======== Working data

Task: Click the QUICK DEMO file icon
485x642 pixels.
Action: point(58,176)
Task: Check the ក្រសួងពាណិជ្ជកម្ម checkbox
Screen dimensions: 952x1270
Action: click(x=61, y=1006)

================

From the records above, extract each line exactly as shown.

Answer area:
Task: Click the QUICK DEMO file icon
485x642 pixels.
Action: point(58,176)
Task: Check the ក្រសួងពាណិជ្ជកម្ម checkbox
Screen dimensions: 952x1270
Action: click(x=61, y=1006)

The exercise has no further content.